We wtorek (2 grudnia) premier Donald Tusk spotkał się ze swoimi ministrami podczas posiedzenia rządu. Tematem rozmów była m.in. decyzja prezydenta Karola Nawrockiego o zawetowaniu ustawy dotyczącej kryptowalut.
- Zacznę od sprawy bulwersującej. Mówię o ustawie zawetowanej przez pana prezydenta, która dotyczy kryptowalut. Wszyscy już mówią o kryptoaferze. Muszę od tego rozpocząć posiedzenie rządu, ponieważ przed nami duży wysiłek przekonania pana prezydenta o tym, jak poważny błąd popełnił wetując tę ustawę - powiedział Donald Tusk, podczas konferencji prasowej przed Radą Ministrów.

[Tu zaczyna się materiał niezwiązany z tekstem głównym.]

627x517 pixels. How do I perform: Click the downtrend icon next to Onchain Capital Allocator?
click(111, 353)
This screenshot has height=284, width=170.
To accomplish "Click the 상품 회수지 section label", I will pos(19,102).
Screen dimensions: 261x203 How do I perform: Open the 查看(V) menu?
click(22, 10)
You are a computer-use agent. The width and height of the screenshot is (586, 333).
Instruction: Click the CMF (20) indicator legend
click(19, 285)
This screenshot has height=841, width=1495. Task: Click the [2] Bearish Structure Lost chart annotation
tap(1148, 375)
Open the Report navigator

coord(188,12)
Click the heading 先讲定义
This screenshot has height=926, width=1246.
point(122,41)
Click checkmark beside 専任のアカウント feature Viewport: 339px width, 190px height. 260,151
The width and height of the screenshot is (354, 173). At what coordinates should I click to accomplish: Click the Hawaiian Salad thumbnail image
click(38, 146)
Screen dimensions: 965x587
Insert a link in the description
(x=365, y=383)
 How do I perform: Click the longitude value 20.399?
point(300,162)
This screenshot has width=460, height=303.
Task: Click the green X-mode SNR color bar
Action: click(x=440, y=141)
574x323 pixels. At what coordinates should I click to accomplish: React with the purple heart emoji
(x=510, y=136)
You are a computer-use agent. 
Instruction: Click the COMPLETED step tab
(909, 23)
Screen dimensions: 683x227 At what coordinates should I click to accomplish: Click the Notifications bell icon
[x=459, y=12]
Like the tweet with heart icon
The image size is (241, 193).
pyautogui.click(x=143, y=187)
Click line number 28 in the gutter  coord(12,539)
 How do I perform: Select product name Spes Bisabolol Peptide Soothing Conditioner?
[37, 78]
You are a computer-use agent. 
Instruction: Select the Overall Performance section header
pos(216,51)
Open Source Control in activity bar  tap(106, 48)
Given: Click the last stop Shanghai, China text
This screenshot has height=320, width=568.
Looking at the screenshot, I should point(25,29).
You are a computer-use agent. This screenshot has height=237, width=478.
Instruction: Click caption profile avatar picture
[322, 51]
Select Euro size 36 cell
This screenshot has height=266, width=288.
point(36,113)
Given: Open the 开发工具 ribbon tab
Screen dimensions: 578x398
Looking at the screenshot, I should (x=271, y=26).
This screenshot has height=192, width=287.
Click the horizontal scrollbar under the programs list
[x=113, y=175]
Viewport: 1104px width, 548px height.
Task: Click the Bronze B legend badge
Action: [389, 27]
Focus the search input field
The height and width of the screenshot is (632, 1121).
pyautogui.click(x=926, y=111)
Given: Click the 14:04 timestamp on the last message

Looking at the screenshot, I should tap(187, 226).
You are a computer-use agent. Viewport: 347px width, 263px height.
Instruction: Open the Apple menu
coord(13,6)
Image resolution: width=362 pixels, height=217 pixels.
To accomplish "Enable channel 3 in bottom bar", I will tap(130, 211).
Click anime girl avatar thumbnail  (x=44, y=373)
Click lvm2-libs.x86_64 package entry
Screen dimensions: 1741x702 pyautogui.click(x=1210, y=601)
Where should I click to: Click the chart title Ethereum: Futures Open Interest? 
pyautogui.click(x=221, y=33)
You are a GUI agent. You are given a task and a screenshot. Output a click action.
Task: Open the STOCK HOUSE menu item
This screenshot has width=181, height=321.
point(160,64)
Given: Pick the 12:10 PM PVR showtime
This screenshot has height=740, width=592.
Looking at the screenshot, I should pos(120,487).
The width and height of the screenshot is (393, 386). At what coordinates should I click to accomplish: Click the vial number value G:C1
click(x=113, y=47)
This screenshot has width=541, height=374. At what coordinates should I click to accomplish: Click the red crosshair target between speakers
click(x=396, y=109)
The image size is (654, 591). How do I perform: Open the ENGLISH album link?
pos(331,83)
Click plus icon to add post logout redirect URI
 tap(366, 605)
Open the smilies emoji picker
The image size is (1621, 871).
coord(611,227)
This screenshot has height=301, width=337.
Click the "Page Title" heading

Donald Tusk przyznał, że jest "zaniepokojony" stanowiskiem prezydenta. - Przyjęliśmy ustawę jako ostatni w Unii Europejskiej, aby rynek krypotwalut był rynkiem przejrzystym, a państwo elementarnie chroniło uczestników tego rynku. To prawo nie jest wymierzone w inwestujących w kryptowaluty. W Polsce to blisko 3 mln ludzi. 600 tys. Polek i Polaków już zostało oszukanych na tym rynku, to jest główny powód, dla którego stworzyliśmy tę ustawę - tłumaczył Tusk.
- Był też drugi powód, dla którego tę ustawę przygotowaliśmy. Rosja wykorzystuje kryptowaluty jako metodę płatności, aby finansować sabotażystów orgaznizujących ataki na terenie Unii Europejskiej - dodał premier, cytują wypowiedź szefa Biura Bezpieczeństwa Narodowego prof. Sławomira Cenckiewicza. - Pański człowiek wyraził nadzieję, że procedowana przez parlament ustawa, zaostrzająca regulacje rynku kryptowalut, ograniczy ten kanał finansowania. Zostawię to bez komentarza. To weto jest nie do obrony. Sprawa nabiera wyjątkowo paskudnego charakteru, ponieważ w tle jest duża firma, procesy sądowe, podejrzenie zabójstwa, zniknięcie prezesa, kampania polityczna, zaangażowanie prawicowych przywódców i mediów w promowanie jednej z tych firm, której nazw nie będę wymieniał z oczywistych względów - podsumował premier.
Tusk dodał, że będzie wymagał od ministra finansów Andrzeja Domańskiego szybkiej informacji o negatywnych konsekwencjach tego weta. W sprawę zostaną zaangażowani również: koordynator służb specjalnych Tomasz Siemoniak, minister spraw wewnętrznych Marcin Kierwiński oraz minister sprawiedliwości Waldemar Żurek, których zadaniem będzie "pozyskanie precyzyjnej informacji o tym, jaki jest kontekst całej tej sprawy". Premier zapowiedział, że sprawdzone zostanie to, kto "stoi za lobbingiem, który miał uniemożliwić przeprowadzenie ustawy przez cały proces legislacyjny".
Weto ustawy o kryptowalutach. "Prezydent wybrał chaos"
O zawetowaniu ustawy o rynku kryptoaktywów prezydencka kancelaria poinformowała w poniedziałek wieczorem. Jak uzasadniła, ustawa przewiduje możliwość wyłączania przez rząd stron internetowych firm działających na rynku kryptowalut jednym kliknięciem, a przepisy dotyczące blokowania domen są nieprzejrzyste i mogą prowadzić do nadużyć.
Jak dodano, kolejnymi kwestiami są brak przejrzystości w przyjętych rozwiązaniach i wysokość opłat nadzorczych. Oceniono, że zostały one ustalone na poziomie, który uniemożliwi rozwój małym firmom i startupom, a faworyzować będzie zagraniczne korporacje i banki.
Odnosząc się do weta prezydenckiego, minister finansów i gospodarki Andrzej Domański stwierdził w poniedziałek, że decyzja ta działa na niekorzyść klientów i inwestorów rynku kryptoaktywów. W poście na X podkreślił, że obecnie 20 proc. uczestników rynku traci środki z powodu nadużyć, a prezydencka decyzja wprowadza jeszcze większy chaos. "Chcieliśmy ich chronić, Prezydent wybrał chaos i bierze pełną odpowiedzialność za swoje działania" - napisał minister.